Ho Angela Wing Hang, Wong Sze Hung
Department of Orthopaedics and Traumatology, Caritas Medical Centre, Hong Kong.
Osteoporos Sarcopenia. 2020 Jun;6(2):71-74. doi: 10.1016/j.afos.2020.05.004. Epub 2020 Jun 18.
The aim of this study is to investigate the incidence of second hip fractures after a previous hip fracture and subsequent mortality in Chinese men and women.
Data of patients aged 65 years or above with operatively treated hip fracture in the years 2000-2011 in Hong Kong were retrieved from Hospital Authority clinical database. During the follow-up period, second contralateral operatively treated hip fractures were identified. The incidence of a second fracture was determined using survival analysis.
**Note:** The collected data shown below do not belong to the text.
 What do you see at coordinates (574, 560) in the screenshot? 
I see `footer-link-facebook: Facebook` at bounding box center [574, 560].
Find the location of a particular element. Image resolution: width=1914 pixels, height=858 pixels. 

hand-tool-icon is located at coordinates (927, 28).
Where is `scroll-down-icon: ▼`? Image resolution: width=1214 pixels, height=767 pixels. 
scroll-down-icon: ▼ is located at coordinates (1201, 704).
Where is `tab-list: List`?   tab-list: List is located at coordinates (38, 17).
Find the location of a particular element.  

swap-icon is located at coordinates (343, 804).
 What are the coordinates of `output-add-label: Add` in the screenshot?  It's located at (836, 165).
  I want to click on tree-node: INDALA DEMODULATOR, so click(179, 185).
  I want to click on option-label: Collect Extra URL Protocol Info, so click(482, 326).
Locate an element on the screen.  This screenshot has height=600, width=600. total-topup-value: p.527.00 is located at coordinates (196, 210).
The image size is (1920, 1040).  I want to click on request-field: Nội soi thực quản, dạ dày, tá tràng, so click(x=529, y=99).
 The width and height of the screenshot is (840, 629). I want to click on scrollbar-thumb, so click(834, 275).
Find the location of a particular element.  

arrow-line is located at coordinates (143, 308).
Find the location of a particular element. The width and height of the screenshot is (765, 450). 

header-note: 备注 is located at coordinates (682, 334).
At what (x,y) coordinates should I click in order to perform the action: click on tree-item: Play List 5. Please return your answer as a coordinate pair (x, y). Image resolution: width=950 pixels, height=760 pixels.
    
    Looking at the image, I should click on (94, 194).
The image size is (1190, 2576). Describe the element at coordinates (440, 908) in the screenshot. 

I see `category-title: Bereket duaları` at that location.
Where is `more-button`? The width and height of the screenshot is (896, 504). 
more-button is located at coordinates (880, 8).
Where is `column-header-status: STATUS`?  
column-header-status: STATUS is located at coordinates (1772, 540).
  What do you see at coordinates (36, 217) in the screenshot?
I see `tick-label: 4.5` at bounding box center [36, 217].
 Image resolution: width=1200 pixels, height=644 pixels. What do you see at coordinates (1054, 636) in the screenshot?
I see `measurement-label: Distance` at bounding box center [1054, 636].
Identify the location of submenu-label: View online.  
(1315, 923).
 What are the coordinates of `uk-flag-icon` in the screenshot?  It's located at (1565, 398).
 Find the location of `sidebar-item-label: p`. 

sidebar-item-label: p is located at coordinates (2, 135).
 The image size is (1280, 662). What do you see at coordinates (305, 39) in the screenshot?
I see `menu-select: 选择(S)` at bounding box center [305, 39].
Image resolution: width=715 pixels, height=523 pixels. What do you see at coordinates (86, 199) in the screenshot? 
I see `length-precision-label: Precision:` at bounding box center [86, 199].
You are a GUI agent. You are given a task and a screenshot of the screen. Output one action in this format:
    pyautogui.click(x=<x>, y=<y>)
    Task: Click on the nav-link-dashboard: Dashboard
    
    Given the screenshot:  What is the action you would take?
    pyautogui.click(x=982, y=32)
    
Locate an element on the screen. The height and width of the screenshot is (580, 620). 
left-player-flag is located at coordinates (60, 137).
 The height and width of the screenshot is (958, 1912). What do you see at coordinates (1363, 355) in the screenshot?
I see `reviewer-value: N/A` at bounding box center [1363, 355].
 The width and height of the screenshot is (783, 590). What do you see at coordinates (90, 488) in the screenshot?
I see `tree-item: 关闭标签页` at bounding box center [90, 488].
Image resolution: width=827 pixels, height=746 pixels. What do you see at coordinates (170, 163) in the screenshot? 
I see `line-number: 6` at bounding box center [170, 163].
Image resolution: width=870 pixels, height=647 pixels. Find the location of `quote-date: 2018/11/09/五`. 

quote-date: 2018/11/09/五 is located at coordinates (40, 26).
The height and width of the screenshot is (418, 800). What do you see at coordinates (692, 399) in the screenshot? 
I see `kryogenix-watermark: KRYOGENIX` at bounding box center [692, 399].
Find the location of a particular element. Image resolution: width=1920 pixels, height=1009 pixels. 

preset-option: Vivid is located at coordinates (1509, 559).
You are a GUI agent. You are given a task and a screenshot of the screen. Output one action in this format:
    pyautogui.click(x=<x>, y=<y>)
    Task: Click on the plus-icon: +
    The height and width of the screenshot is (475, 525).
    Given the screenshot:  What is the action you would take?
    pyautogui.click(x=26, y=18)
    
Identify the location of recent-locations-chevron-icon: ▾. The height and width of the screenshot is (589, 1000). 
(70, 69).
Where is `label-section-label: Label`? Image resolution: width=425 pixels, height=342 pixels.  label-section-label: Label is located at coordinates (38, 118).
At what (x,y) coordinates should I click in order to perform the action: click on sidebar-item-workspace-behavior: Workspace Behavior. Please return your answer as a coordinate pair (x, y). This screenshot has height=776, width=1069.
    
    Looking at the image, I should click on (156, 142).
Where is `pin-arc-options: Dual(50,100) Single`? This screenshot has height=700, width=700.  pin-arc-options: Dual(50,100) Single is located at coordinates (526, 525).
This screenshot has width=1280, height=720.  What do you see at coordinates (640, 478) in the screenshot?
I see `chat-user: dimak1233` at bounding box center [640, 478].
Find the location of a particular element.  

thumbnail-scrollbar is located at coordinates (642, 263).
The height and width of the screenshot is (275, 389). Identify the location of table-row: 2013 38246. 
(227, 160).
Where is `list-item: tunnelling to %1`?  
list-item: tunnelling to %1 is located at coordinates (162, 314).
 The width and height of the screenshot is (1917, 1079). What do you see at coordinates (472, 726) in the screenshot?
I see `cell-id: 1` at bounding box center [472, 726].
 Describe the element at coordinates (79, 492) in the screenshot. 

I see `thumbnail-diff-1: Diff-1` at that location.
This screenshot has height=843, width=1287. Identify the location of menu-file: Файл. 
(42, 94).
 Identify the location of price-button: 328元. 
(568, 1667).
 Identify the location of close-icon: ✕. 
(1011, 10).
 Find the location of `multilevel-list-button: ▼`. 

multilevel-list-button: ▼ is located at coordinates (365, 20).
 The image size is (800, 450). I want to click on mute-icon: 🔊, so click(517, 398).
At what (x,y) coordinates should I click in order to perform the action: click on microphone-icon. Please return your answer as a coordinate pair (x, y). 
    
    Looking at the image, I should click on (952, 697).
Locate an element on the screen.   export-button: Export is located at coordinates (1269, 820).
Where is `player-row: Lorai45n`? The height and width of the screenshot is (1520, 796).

A total of 2399 second hip fractures were identified. The cumulative incidence of a second fracture was 1.24% at 1 year and 4.42% at 5 years with 60% of second fractures occurring within 4 years after the initial fracture. In cox regression model, a higher incidence was observed as age increased (hazard ratio [HR], 1.08; P < 0.001). The cumulative mortality at 1 and 5 years after a second fracture was 16.9% and 54.8%, respectively. The median survival after single fracture was 4.9 years, while after a second fracture it was 3.8 years (P < 0.05). Lower survival was observed after the second fracture (HR, 5.44; P < 0.05), in men (HR, 1.91; P < 0.05) and older patients (HR, 1.061; P < 0.05).
Patients with history of hip fracture are at high risk to develop a second fracture. Initiation of treatment and fragility fracture prevention program after primary hip fracture should be started in order to reduce second fracture incidence and related mortality.
本研究旨在调查中国男性和女性既往髋部骨折后再次发生髋部骨折的发生率及随后的死亡率。
从医院管理局临床数据库中检索2000年至2011年在香港接受手术治疗的65岁及以上髋部骨折患者的数据。在随访期间,确定对侧再次接受手术治疗的髋部骨折情况。使用生存分析确定再次骨折的发生率。
共识别出2399例再次髋部骨折。再次骨折的累积发生率在1年时为1.24%,5年时为4.42%,其中60%的再次骨折发生在初次骨折后的4年内。在Cox回归模型中,随着年龄的增加,再次骨折的发生率更高(风险比[HR],1.08;P<0.001)。再次骨折后1年和5年的累积死亡率分别为16.9%和54.8%。单次骨折后的中位生存期为4.9年,而再次骨折后为3.8年(P<0.05)。再次骨折后(HR,5.44;P<0.05)、男性(HR,1.91;P<0.05)和老年患者(HR,1.061;P<0.05)的生存期较低。
有髋部骨折病史的患者发生再次骨折的风险很高。应在初次髋部骨折后启动治疗和脆性骨折预防计划,以降低再次骨折的发生率及相关死亡率。